Historical Fiction of the Kindertransport
Author Jana Zinser tells the fictional story in THE CHILDREN’S TRAIN of the real-life Kindertransport that saved almost 10,000 children from the Nazis before the gates of Europe swung shut on September 1, 1939, when Germany invaded Poland, starting World War II.
The Kindertransport* rescue was begun after the November 9-10, 1938, Kristallnacht.**
Although the book is a novel, it is inspired by actual events. You can find THE CHILDREN’S TRAIN on Amazon (this is NOT an affiliate link).
The Kindertransport Association is at www.kindertransport.org
Clarification of term “kindertransport”:
Confusion can arise when kindertransport (German for children’s transport) is used generically for all humanitarian efforts to evacuate at-risk (mostly Jewish) children from Nazi-occupied countries BEFORE September 1, 1939, the start of WWII when the borders were closed. Other times the term is used for a specific evacuation effort.
Here is the Wikipedia entry for German Jew Norbert Wollheim who helped organize the transports of Jewish children to Great Britain and Sweden.
Barbara Winton’s biography of her father — IF IT’S NOT IMPOSSIBLE … THE LIFE OF SIR NICHOLAS WINTON — describes her father’s efforts that saved 669 children (the largest group was to leave Prague on September 1, 1939, just after the borders had been sealed; these children were not evacuated). She writes in the book (boldface mine):
The rescue of children from the Nazi threat in Germany, Austria and Czechoslovakia before the Second World War is known as the Kindertransport (Kinder being “children” in German). Around 10,000 children were rescued from Austria and Germany by a group of Jewish and Christian agencies, which formed the Movement for the Care of Children from Germany [this included Austria], later known as the Refugee Children’s Movement. Many determined humanitarian people were involved in this undertaking, but its remit did not extend to Czechoslovakia.
*From Wikipedia for Kindertransport:
The Kindertransport (German for “children’s transport”) was an organised rescue effort that took place during the nine months prior to the outbreak of the Second World War. The United Kingdom took in nearly 10,000 predominantly Jewish children from Nazi Germany, Nazi-occupied Austria, Czechoslovakia and Poland, and the Free City of Danzig.
The children were placed in British foster homes, hostels, schools and farms. Often they were the only members of their families who survived the Holocaust.
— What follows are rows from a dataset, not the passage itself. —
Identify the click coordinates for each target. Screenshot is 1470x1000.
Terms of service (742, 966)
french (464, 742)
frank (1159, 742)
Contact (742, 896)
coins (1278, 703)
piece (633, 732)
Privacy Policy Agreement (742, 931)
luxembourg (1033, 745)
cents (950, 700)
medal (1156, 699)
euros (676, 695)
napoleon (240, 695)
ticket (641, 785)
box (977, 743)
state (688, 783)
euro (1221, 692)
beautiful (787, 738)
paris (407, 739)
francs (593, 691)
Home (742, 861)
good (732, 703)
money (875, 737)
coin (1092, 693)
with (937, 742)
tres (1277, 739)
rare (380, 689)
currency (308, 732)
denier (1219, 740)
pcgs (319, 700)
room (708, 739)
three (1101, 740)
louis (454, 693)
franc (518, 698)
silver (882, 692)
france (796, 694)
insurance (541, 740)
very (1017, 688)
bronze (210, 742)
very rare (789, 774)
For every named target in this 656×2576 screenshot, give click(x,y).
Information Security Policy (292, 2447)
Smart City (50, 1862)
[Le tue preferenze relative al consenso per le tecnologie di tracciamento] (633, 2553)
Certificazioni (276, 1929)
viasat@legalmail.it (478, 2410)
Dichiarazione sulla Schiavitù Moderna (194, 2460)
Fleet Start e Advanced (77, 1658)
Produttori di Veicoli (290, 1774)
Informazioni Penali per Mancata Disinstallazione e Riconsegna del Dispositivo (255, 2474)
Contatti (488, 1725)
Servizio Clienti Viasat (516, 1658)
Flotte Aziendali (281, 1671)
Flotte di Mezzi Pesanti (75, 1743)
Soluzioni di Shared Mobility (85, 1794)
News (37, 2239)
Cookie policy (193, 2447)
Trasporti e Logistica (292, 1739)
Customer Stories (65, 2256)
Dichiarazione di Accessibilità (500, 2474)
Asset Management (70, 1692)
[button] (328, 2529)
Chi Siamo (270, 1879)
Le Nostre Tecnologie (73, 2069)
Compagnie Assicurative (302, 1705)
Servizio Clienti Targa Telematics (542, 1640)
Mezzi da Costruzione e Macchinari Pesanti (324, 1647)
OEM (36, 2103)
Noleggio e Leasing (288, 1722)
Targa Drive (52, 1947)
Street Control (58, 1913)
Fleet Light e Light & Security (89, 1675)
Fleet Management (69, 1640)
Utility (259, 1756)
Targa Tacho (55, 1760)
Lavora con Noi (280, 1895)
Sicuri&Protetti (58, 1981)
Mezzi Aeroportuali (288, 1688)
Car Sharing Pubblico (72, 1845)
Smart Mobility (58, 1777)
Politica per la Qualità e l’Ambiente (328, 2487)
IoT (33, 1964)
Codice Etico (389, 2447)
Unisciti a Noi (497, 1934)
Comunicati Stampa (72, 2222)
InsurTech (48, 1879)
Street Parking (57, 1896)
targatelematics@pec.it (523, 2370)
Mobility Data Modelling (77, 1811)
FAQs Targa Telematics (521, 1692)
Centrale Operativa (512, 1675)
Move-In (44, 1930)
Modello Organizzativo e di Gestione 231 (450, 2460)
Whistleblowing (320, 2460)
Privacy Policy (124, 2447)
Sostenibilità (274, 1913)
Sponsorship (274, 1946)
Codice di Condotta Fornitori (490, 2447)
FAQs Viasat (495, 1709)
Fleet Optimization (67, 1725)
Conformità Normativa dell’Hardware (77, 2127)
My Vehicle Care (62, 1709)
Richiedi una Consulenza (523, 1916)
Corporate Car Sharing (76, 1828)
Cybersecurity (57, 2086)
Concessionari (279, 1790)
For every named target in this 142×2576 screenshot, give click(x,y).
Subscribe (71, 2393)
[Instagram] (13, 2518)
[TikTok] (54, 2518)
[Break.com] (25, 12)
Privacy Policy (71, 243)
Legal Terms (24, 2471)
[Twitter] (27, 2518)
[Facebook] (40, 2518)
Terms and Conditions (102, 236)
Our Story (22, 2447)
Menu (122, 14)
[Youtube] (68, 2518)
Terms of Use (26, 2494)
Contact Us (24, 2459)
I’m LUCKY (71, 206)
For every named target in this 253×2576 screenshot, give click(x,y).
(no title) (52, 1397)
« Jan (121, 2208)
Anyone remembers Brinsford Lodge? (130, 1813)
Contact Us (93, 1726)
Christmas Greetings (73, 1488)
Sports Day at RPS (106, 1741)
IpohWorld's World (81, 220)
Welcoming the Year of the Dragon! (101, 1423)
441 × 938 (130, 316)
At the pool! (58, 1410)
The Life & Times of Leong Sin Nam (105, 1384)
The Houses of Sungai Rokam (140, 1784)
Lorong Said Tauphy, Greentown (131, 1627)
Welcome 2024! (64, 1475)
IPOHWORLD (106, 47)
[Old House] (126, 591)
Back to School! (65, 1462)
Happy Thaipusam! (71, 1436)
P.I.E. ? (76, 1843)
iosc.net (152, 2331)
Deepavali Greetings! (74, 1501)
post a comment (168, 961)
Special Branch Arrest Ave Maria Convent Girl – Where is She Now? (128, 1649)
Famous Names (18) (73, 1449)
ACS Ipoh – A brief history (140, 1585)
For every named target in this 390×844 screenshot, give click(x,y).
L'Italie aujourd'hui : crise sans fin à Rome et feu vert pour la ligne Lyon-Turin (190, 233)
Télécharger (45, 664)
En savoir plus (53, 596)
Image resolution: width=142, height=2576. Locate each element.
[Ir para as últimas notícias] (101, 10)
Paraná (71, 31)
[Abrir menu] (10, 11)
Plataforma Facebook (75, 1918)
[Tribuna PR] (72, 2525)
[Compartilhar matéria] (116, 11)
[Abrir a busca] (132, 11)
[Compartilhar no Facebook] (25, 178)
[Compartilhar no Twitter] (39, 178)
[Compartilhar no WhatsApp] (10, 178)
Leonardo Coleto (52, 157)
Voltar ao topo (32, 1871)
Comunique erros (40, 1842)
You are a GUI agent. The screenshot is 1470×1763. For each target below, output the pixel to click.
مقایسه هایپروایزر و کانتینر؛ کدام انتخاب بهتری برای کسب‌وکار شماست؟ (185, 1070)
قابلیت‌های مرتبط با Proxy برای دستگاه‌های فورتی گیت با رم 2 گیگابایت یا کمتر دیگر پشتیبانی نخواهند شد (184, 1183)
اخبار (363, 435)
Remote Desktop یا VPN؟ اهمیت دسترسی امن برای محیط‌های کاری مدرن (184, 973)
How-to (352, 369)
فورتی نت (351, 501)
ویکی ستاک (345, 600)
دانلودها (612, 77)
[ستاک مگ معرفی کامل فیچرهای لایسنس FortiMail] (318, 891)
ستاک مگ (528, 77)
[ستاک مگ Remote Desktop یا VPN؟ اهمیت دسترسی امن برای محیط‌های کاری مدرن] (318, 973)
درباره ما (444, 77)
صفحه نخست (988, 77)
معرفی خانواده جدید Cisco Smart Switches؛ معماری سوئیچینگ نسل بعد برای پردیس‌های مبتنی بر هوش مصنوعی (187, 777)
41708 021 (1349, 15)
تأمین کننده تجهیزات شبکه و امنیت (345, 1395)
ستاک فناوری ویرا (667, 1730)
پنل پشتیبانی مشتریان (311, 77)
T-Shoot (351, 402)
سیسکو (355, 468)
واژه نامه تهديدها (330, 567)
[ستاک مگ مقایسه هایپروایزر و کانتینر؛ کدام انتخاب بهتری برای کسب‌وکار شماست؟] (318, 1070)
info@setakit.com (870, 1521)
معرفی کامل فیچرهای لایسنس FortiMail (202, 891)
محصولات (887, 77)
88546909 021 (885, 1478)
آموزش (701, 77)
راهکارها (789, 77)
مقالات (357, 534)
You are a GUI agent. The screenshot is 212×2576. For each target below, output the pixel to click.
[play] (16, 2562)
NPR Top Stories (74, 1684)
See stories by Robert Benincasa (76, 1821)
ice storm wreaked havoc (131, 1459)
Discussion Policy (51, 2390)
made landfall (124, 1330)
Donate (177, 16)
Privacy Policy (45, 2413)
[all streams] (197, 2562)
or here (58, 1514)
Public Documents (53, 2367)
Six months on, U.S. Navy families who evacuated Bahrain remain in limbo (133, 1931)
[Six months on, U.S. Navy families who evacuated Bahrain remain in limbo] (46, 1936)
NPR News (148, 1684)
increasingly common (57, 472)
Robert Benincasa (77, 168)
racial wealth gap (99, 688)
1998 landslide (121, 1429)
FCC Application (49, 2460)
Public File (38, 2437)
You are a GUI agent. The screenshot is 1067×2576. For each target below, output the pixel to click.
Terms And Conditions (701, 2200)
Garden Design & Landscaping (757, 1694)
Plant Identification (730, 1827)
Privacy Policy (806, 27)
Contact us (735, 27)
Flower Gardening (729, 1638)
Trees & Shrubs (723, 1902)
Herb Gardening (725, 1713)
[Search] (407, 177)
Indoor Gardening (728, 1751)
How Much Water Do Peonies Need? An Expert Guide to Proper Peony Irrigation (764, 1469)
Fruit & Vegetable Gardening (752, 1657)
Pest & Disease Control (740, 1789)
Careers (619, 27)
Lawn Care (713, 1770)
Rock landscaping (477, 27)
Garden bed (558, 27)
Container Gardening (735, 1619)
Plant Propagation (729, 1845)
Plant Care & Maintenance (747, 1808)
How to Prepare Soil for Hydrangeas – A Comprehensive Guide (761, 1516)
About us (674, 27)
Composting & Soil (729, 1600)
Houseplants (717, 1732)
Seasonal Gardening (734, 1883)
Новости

The programme was supported, publicised and encouraged by the British government. Importantly the British government waived all those visa immigration requirements which were not within the ability of the British Jewish community to fulfil. The British government put no number limit on the programme – it was the start of World War II that brought the programme to an end, at which time about 10,000 kindertransport children had been brought to the United Kingdom.
The term “kindertransport” is also sometimes used for the rescue of mainly Jewish children, but without their parents, from Germany, Austria and Czechoslovakia to the Netherlands, Belgium, and France. An example is the 1,000 Chateau de La Hille children who went to Belgium. However, often, the “kindertransport” is used to refer to the organised programme to the United Kingdom.
The British Kindertransport programme was unique – no other country had a similar programme.
*From Wikipedia for Kristallnacht:
Kristallnacht (German pronunciation: [kʁɪsˈtalnaχt] or the Night of Broken Glass, also called the November Pogrom(s), was a pogrom against Jews carried out by SA paramilitary forces and civilians throughout Nazi Germany on 9–10 November 1938. The German authorities looked on without intervening.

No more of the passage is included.